Analyzing separation stress and implementing attachment solutions is integral to caregiving. If we examine anxiety based in separation threat and depression based in attachment loss according to these principles, we discover particular subset neural network dysfunctions.[34] The DMN may contribute to maladaptive rumination and negative thinking as an endophenotype; the aCIN salience circuit may produce social anxiety and panic as well as depression; the cingulo-opercular sub circuit may play a role in anxious avoidance; the negative affect circuit (mPFC, ACC, vmPFC, hippocampus, insula, and amygdala) may mediate negative bias and implicit separation threat dysregulation; the positive affect circuit (mPFC, mOFC, nucleus accumbens, ventral striatum, VTA) may mediate an anhedonia endophenotype when dysfunctional; the attention circuit (medial superior frontal cortices, anterior insula, anterior inferior parietal lobe, and precuneus) may contribute to inattentiveness; and a disordered cognitive control circuit (dlPFC, dACC, dorsal parietal cortex, and precentral gyrus), may lead to an explicit inability to dampen default mode rumination. A similar analysis can be made for a wide variety of neuropsychiatric diseases.[35,36]

These sensory-motor analyzer-effector malfunctions disturb a patient's ability to separate or attach expeditiously, efficiently, and effectively. In this dysfunctional matrix, we can begin to see analyzable biological markings that correlate with the dimensions of neuropsychiatric disorders.

By using our own segregated yet integrated analyzer-effecter capacity, we neuropsychiatrists can endeavor, with our patients, to effect an attachment solution to their illness separation challenge.[15]

Conclusion

Embedding neuropsychiatry in the dual principles of evolutionary neuroanatomy and attachment theory should be a priority. Our diagnostic tasks require attention to two foundational principles, ie, neurology anchored in an understanding of brain evolution and psychiatry based on the concept of separation challenge and attachment solution decision-making. Building the capacity of neuropsychiatrists to ask the Tinbergen questions and to link up foundational principles with the mechanisms on which they are based can create brain doctors capable of anchoring their diagnoses in a scientific safe harbor and of providing healing care.
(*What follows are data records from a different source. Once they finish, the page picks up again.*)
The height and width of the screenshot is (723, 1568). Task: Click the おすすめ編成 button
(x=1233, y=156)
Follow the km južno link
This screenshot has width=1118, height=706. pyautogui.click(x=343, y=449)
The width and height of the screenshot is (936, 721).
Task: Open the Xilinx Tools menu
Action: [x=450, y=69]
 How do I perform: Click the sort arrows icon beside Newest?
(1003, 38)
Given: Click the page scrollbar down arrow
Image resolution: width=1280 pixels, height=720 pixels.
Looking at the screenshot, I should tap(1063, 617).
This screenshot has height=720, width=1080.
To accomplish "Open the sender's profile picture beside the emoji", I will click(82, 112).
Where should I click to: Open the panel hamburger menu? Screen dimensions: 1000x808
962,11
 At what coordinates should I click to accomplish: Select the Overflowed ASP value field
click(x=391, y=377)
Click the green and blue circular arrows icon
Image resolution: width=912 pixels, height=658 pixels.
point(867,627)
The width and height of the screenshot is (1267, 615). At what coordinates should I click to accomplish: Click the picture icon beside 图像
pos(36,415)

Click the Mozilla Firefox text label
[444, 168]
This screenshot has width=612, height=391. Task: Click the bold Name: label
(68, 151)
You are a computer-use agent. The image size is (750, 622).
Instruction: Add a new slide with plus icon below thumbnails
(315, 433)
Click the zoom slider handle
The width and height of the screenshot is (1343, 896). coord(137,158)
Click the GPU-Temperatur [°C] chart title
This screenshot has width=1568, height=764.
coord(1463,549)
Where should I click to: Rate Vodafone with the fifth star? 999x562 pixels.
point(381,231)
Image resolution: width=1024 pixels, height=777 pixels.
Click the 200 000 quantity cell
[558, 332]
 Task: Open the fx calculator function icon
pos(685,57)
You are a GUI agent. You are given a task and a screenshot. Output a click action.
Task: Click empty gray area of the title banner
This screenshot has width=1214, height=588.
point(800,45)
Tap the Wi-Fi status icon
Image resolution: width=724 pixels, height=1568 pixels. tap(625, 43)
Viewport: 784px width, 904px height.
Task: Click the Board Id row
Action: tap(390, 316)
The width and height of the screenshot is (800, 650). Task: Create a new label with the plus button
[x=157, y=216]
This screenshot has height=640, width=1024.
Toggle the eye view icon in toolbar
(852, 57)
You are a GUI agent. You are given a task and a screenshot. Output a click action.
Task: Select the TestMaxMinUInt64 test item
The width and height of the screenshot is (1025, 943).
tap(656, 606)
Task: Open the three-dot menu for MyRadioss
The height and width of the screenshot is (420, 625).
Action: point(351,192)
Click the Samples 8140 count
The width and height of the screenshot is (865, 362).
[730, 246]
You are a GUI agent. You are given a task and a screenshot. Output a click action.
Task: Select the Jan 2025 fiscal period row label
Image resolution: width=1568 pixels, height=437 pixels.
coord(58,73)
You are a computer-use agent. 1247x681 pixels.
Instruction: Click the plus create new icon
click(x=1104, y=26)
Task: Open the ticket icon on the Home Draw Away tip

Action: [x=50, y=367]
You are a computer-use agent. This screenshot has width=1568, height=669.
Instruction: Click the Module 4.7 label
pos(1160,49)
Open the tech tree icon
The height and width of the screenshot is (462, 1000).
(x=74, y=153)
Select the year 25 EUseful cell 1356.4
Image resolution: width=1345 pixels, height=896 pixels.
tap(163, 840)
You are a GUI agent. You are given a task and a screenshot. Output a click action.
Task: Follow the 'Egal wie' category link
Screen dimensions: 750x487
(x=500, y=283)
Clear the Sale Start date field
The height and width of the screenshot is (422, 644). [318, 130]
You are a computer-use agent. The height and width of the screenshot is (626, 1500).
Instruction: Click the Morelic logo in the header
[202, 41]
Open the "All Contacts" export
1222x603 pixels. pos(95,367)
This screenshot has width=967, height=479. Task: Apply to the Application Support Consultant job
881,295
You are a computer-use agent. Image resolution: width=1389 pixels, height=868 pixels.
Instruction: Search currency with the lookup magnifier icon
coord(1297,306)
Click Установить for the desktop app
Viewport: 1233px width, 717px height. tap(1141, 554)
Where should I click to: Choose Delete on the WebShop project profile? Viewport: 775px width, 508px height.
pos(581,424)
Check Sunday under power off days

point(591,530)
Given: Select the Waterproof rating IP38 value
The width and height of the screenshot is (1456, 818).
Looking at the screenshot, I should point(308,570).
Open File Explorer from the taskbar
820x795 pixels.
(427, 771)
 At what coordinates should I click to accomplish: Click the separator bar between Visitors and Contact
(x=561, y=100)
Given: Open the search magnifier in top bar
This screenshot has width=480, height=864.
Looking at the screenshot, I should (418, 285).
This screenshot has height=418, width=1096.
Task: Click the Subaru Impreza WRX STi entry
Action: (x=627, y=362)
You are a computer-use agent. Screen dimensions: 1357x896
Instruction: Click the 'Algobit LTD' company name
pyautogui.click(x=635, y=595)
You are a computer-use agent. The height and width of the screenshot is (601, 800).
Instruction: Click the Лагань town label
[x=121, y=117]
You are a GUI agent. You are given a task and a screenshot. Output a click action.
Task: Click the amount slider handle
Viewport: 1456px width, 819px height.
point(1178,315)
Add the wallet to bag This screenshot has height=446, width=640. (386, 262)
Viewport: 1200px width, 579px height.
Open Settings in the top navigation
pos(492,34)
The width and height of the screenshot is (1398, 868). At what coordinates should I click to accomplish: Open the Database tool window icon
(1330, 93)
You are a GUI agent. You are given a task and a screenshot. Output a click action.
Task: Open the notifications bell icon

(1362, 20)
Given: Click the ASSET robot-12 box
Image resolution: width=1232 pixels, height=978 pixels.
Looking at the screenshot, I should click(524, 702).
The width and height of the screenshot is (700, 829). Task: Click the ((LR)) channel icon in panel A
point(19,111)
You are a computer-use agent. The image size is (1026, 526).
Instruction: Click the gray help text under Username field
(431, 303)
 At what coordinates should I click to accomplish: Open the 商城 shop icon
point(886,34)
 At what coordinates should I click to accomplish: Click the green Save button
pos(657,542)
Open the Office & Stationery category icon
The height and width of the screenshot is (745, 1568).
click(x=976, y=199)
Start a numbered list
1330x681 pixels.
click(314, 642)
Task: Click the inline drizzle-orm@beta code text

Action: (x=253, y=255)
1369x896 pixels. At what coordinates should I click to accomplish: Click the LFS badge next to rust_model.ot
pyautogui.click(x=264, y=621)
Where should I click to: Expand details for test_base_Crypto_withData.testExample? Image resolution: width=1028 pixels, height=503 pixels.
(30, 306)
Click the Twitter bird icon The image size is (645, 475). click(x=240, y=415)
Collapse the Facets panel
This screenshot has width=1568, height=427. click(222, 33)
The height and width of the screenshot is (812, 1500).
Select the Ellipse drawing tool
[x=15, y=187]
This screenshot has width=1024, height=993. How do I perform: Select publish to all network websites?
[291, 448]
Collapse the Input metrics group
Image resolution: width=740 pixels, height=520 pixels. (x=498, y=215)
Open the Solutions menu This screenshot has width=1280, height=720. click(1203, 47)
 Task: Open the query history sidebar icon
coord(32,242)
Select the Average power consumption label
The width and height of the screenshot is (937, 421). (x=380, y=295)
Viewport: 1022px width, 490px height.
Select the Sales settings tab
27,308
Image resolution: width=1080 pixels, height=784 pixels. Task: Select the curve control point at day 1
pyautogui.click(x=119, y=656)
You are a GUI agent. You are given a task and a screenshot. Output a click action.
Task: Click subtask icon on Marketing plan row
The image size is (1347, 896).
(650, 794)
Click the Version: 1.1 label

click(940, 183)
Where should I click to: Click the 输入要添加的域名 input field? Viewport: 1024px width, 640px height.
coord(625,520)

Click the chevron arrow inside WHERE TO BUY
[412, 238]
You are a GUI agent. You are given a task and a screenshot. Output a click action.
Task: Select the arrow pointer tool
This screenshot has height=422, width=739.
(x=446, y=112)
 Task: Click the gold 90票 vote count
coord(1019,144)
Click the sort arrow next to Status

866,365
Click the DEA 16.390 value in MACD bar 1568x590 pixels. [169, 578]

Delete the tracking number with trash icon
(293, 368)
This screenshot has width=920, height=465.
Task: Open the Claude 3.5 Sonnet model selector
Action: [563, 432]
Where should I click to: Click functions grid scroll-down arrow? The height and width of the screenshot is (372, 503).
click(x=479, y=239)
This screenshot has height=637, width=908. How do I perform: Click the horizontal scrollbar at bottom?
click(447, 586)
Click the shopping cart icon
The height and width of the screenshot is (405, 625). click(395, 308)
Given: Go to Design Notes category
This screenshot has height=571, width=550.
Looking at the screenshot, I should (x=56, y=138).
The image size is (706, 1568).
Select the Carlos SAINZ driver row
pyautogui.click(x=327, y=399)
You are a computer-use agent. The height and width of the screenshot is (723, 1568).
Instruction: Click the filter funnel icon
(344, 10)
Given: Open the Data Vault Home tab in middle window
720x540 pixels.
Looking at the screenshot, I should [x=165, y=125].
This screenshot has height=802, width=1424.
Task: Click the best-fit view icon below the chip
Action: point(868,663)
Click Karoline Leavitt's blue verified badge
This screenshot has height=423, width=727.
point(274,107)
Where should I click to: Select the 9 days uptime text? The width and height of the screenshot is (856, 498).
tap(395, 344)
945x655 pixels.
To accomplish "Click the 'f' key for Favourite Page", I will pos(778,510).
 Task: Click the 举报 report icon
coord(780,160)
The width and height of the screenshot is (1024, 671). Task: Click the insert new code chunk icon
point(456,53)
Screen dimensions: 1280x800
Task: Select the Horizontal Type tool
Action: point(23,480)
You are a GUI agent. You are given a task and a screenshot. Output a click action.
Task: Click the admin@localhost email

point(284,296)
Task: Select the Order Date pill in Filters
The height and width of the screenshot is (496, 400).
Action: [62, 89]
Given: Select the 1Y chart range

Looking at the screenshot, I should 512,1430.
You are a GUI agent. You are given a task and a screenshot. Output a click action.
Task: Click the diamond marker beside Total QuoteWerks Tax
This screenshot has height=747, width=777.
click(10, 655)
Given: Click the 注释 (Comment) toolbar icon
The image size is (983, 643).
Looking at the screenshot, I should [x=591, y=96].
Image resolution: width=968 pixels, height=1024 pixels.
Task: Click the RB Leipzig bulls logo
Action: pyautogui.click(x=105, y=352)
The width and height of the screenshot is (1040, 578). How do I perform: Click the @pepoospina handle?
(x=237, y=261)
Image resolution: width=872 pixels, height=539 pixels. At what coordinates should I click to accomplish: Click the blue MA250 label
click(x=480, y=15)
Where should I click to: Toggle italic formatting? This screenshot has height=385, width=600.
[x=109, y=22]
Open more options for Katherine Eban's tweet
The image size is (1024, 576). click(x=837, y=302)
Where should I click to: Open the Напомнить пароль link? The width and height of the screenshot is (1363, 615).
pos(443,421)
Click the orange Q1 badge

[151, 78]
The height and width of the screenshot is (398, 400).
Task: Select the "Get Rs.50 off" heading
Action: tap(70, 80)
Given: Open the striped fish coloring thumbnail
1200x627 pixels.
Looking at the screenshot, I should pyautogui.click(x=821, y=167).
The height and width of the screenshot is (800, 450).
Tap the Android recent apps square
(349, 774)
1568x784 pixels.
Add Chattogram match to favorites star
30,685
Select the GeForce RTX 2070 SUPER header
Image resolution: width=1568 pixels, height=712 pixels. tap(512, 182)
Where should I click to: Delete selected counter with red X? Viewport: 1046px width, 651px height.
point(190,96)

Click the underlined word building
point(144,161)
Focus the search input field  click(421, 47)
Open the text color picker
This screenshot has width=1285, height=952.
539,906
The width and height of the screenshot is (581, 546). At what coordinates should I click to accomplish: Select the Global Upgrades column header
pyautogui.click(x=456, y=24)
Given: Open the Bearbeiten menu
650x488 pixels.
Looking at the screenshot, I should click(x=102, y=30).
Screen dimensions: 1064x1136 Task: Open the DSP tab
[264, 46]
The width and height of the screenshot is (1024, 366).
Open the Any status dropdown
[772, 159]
It is the evolution of the brain's neurocircuitry that has led to the meaningful experience of separation stress and attachment loss that fuels neuropsychiatric dysfunction and distress.

After decades studying brain evolution, MacLean concluded in an inscription in his magnum opus, The Triune Brain, that separation is “the most painful mammalian condition.” We would do well to take heed in developing a solid foundation for neuropsychiatry.